The Man Company, a men’s grooming and personal care brand under Emami, reported a difficult FY25 with revenue declining to ₹154 crore from ₹183 crore in FY24 and a return to losses after a year of profit, underscoring mounting pressure in India’s competitive premium men’s grooming market.
Revenue decline reflects intensifying competition
Operating revenue fell about 16% in FY25, driven largely by softer product sales across the brand’s beard care, skincare, fragrance and grooming essentials portfolio. The company earns the bulk of its income from product sales, with limited contribution from shipping and ancillary services.
The performance points to a combination of heightened competition and a potential slowdown in discretionary spending within the premium segment. In recent years the category has seen a wave of venture-funded startups and established FMCG players expanding into men-focused ranges, increasing choice for consumers and intensifying pricing and promotional pressures.
Higher costs squeeze margins
While revenue contracted, total expenditure remained elevated at roughly ₹177 crore in FY25. Advertising and promotional spends rose sharply to about ₹43 crore — nearly three times the previous year — reflecting continued investment in customer acquisition and brand building.

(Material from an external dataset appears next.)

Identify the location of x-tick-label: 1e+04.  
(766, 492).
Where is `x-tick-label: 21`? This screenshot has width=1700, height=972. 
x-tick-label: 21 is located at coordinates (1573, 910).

Material costs increased to nearly ₹29 crore and depreciation also rose, adding to the cost burden. The combined effect of higher marketing, product and operating costs pushed the company into a net loss of ₹22 crore in FY25, versus a net profit of ₹9 crore in FY24, and moved EBITDA margins into negative territory.
Strategic context and operational challenges
The company’s reversal into losses is a setback after Emami acquired a majority stake as part of its strategy to strengthen a digital-first and premium men’s grooming play. The results highlight the challenge of scaling a direct-to-consumer (D2C) business sustainably: aggressive customer acquisition and discounting can drive top-line visibility but may erode unit economics.
Company disclosures indicate acquisition costs were high during FY25, with reports that the business spent more than a rupee to generate a rupee of revenue. That dynamic underscores the need to rebalance marketing intensity with improvements in retention, conversion efficiency and pricing.
Liquidity, outlook and industry prospects
At year-end the company held modest cash and bank balances and maintained current assets that provide some operational cushion. Nonetheless, continued losses would constrain flexibility if revenue recovery does not materialise in the near term.
Industry analysts remain broadly positive on the long-term prospects for men’s grooming in India, citing rising awareness, urban consumption trends and growing disposable incomes among younger cohorts. Still, sustainable growth for D2C brands is likely to require sharper product innovation, a calibrated offline presence to broaden reach, and disciplined marketing spend.
For Emami and The Man Company, FY26 will likely focus on stabilising revenues, optimizing customer-acquisition costs and restoring profitability — metrics closely watched by investors and sector observers alike.